Dalam sambutannya, PJs Walikota Tomohon menekankan pentingnya acara ini sebagai momentum strategis untuk melakukan penyesuaian dalam perumusan kebijakan dan teknis operasional yang berkaitan dengan kelembagaan Pokjanal Posyandu. Kaligis mengacu pada dua peraturan penting, yakni Peraturan Menteri Dalam Negeri Nomor 54 Tahun 2007 tentang pedoman pembentukan Pokjanal Posyandu dan Peraturan Menteri Dalam Negeri Nomor 19 Tahun 2011 mengenai pengintegrasian layanan sosial dasar di Posyandu. Kedua regulasi ini, menurut Kaligis, menjadi faktor utama dalam menentukan perkembangan dan kualitas Posyandu serta relevansi pengembangan posyandu dengan kondisi terkini.

“Relevansi kebijakan Pokjanal Posyandu dan pengintegrasian Posyandu ini memiliki urgensi tinggi untuk ditinjau kembali agar sesuai dengan situasi dan kondisi saat ini. Posyandu telah menjadi lembaga strategis yang bersentuhan langsung dengan masyarakat, sehingga penting untuk terus didorong dan difasilitasi oleh pemerintah daerah,” ujar Kaligis.

Lebih lanjut, ia menjelaskan perkembangan Posyandu menjadi Posyandu aktif dengan lima indikator utama. Indikator tersebut mencakup frekuensi kegiatan Posyandu, jumlah kader yang diresmikan oleh Kepala Desa/Lurah, cakupan layanan kesehatan, kelengkapan alat pemantauan pertumbuhan, serta penyelenggaraan kegiatan pengembangan minimal satu kali setahun. Pengintegrasian berbagai layanan di Posyandu disesuaikan dengan kondisi lokal dan kebutuhan masyarakat, menekankan pada pendekatan berbasis kearifan lokal.

Kaligis juga menyoroti pentingnya peranan Pokjanal Posyandu dalam pembinaan dan pengembangan posyandu di daerah, terutama dalam aspek manajemen. Ia menyebut tiga aspek krusial yang perlu diperhatikan: sinkronisasi program antar-SKPD, penguatan kelembagaan Posyandu dengan dukungan sarana dan prasarana yang memadai, serta peningkatan kapasitas kader sebagai pelaksana di lapangan.

“Penguatan dan optimalisasi kelembagaan Pokjanal Posyandu harus dilakukan dengan komitmen yang kuat, tidak hanya sekadar pembentukan tanpa kejelasan tugas dan fungsi. Melalui advokasi, koordinasi, dan bimtek ini, kita berkomitmen untuk menyatukan persepsi dalam mekanisme kerja Pokjanal Posyandu di Kota Tomohon,” tambahnya.

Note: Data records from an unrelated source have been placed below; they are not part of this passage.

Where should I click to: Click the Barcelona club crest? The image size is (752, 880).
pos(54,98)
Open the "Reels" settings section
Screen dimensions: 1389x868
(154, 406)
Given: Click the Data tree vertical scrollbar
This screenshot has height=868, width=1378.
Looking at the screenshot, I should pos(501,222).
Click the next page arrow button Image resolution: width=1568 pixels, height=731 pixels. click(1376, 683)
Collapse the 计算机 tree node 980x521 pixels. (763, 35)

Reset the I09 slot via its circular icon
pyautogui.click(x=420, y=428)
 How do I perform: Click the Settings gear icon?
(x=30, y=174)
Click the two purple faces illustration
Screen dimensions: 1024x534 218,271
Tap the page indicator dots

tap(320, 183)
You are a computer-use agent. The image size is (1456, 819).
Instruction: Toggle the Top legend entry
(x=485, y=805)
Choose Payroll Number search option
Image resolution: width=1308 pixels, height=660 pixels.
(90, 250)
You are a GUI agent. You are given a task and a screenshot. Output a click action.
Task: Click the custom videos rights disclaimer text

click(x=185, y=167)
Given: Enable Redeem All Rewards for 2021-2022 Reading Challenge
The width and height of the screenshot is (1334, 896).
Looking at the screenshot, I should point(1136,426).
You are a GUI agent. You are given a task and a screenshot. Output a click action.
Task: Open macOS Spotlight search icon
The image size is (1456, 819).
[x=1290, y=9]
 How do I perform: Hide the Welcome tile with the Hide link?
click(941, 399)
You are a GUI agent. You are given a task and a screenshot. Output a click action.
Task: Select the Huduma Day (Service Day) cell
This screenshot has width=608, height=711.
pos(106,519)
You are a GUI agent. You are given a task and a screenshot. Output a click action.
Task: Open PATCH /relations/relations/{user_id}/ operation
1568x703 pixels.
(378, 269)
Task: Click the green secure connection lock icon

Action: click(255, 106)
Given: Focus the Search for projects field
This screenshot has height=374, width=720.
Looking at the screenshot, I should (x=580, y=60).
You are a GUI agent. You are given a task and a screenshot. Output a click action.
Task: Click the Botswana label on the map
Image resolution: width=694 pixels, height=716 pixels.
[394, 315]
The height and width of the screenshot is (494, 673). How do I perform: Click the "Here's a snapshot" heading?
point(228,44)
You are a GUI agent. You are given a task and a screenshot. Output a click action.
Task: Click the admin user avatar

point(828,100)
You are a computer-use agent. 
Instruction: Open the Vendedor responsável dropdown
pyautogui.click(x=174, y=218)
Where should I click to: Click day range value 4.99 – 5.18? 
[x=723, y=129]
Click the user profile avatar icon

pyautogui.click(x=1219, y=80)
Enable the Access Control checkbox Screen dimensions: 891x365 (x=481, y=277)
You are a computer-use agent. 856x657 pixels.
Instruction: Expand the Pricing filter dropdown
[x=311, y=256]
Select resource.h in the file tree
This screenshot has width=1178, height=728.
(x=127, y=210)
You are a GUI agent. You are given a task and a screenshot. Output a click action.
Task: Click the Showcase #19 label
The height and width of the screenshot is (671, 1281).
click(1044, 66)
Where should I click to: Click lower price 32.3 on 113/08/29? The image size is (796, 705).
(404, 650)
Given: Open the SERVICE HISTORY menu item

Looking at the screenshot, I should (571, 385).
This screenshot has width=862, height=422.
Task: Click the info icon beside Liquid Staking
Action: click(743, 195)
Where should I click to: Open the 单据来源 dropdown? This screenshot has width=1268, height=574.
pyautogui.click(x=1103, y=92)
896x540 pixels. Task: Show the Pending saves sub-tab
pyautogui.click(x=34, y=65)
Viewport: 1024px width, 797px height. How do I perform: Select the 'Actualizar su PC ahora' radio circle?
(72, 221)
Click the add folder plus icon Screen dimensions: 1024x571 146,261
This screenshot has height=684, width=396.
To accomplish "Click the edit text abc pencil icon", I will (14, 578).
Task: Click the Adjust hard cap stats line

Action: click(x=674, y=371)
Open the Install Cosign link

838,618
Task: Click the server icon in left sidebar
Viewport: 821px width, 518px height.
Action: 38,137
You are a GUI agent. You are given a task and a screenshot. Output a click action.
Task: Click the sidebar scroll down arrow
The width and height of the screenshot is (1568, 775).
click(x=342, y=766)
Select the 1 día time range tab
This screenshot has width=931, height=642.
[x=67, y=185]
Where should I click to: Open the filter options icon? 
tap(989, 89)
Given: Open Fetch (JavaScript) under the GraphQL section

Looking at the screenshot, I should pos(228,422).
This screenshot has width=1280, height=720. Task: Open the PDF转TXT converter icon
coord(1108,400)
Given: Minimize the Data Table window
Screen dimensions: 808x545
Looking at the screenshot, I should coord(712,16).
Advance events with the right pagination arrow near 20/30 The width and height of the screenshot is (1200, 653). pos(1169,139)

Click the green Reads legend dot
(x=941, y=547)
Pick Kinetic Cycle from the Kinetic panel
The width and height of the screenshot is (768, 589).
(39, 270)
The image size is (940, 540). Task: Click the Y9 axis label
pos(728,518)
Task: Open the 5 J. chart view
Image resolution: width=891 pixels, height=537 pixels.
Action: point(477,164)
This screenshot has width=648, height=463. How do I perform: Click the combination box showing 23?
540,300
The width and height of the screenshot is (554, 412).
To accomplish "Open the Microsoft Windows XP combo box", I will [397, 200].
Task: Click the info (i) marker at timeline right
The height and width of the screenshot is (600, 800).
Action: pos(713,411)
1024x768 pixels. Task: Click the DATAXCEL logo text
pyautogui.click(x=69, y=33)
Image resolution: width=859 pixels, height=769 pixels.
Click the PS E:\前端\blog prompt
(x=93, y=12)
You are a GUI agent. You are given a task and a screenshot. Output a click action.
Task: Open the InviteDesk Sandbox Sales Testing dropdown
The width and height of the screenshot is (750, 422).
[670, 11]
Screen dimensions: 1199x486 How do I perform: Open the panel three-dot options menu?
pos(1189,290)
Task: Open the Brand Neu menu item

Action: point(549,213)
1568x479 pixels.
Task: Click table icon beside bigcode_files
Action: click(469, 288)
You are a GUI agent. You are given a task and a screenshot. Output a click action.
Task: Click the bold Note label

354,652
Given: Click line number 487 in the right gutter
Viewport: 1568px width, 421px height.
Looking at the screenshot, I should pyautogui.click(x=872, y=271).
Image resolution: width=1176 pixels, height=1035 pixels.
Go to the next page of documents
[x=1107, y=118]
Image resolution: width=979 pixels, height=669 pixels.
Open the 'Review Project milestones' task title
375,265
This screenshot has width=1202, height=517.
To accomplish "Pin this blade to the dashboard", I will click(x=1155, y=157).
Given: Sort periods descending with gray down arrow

Acara ini juga dihadiri oleh Ketua TP-PKK Kota Tomohon, dr. Deevy Kaligis-Pelealu, M.Biomed., Kepala Dinas Kesehatan Daerah Kota Tomohon, dr. Jhon Lumopa, M.Kes., Kepala Bidang Masyarakat dan Promkes, dr. Amanda Londok, serta Ketua TP-PKK Kecamatan dan Kelurahan se-Kota Tomohon. Seluruh peserta Bimtek Pokjanal Kecamatan pun turut antusias mengikuti acara ini.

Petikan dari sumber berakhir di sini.